Comments (15)
from dask-cuda.
@mrocklin during the weekend I was running some SVD benchmarks again and I've come across a very similar issue, that I think may be related to memory spilling. Could you confirm whether workers start to die when they run out of memory? That's exactly what was happening to me.
from dask-cuda.
Sorry, I meant to say when the worker's GPU runs out of memory.
from dask-cuda.
For the first kind of error, yes. I haven't plugged in the DeviceHostDisk spill mechanism yet.
from dask-cuda.
I was getting those errors even with DeviceHostDisk, unless I had some messed up configuration I didn't notice. That said, it may be that there's a bug and we need to test it better, I will do that soon.
from dask-cuda.
FWIW I've also had some very similar pains with rechunking (particularly in cases where an array needs to be flattened out). Needed a ravel
implementation that avoided rechunking entirely to bypass the issue. Would be happy to try out the current UCX work to see if this helps (or point someone else playing with this to a good test case).
from dask-cuda.
I may be wrong, but I think the issue here is not directly related to rechunking arrays, but rather to running out of device memory.
from dask-cuda.
Yes, I run out of device memory immediately after starting a computation that follows rechunking. Happy to dive into it further with you if it is of interest.
from dask-cuda.
Let me clean things up a bit and write down installation instructions. Then it'd be good to have people dive in. My thought was that @pentschev or @madsbk might be a better fit so that you don't get taken away from driving imaging applications.
from dask-cuda.
I will definitely dive into that, since I have a strong feeling that the memory spilling mechanism may not be working properly, or not active at all. How urgent is this for both of you?
from dask-cuda.
This is very likely related to #57, in fact, probably the same bug on device memory spilling.
from dask-cuda.
So I was checking this, and I can't reproduce any cuRAND errors. What I ultimately get instead is an out of memory error:
Traceback (most recent call last):
File "dask-cuda-59.py", line 10, in <module>
y.compute()
File "/home/nfs/pentschev/miniconda3/envs/rapids-0.7/lib/python3.7/site-packages/dask/base.py", line 156, in compute
(result,) = compute(self, traverse=False, **kwargs)

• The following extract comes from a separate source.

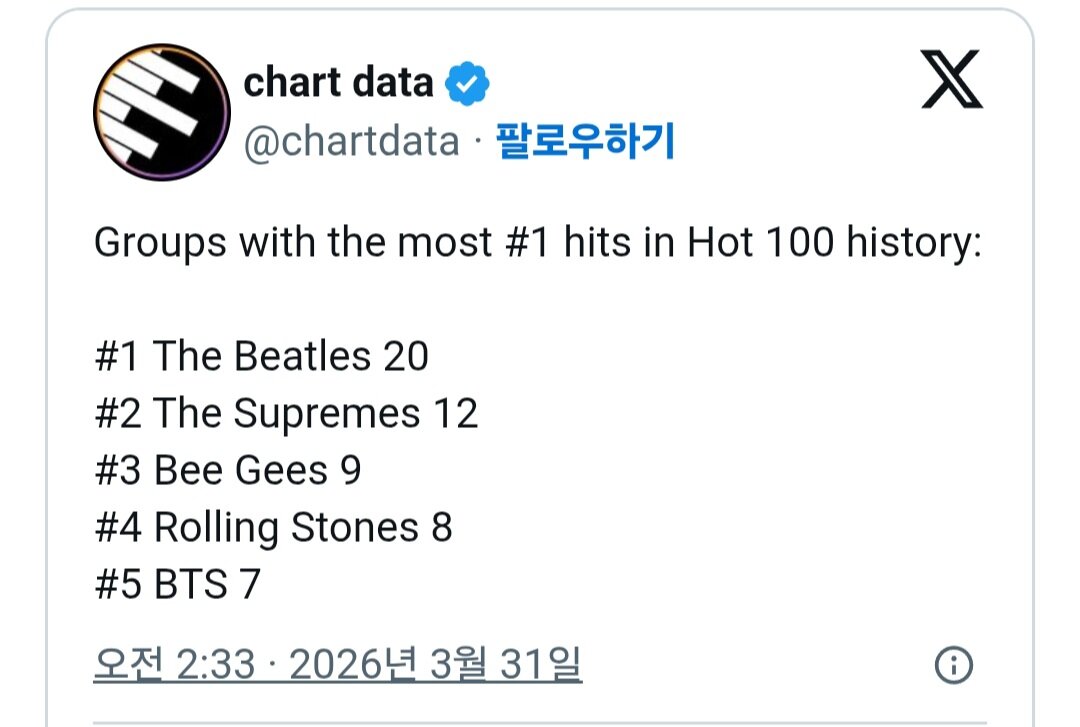Screen dimensions: 1080x727
Task: Open the 'chart data' display name link
Action: point(338,83)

File "/home/nfs/pentschev/miniconda3/envs/rapids-0.7/lib/python3.7/site-packages/dask/base.py", line 399, in compute
return repack([f(r, *a) for r, (f, a) in zip(results, postcomputes)])
File "/home/nfs/pentschev/miniconda3/envs/rapids-0.7/lib/python3.7/site-packages/dask/base.py", line 399, in <listcomp>
return repack([f(r, *a) for r, (f, a) in zip(results, postcomputes)])
File "/home/nfs/pentschev/miniconda3/envs/rapids-0.7/lib/python3.7/site-packages/dask/array/core.py", line 828, in finalize
return concatenate3(results)
File "/home/nfs/pentschev/miniconda3/envs/rapids-0.7/lib/python3.7/site-packages/dask/array/core.py", line 3607, in concatenate3
return _concatenate2(arrays, axes=list(range(x.ndim)))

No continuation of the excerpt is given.